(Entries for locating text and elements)

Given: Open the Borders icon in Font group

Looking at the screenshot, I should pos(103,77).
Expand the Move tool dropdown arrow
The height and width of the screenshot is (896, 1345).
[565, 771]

(WHAT YOU HAVE TO DO)
Copy all of the items above, reproducing every line without any change.

(RESULT FOR THIS EXERCISE)
Given: Open the Borders icon in Font group

Looking at the screenshot, I should pos(103,77).
Expand the Move tool dropdown arrow
The height and width of the screenshot is (896, 1345).
[565, 771]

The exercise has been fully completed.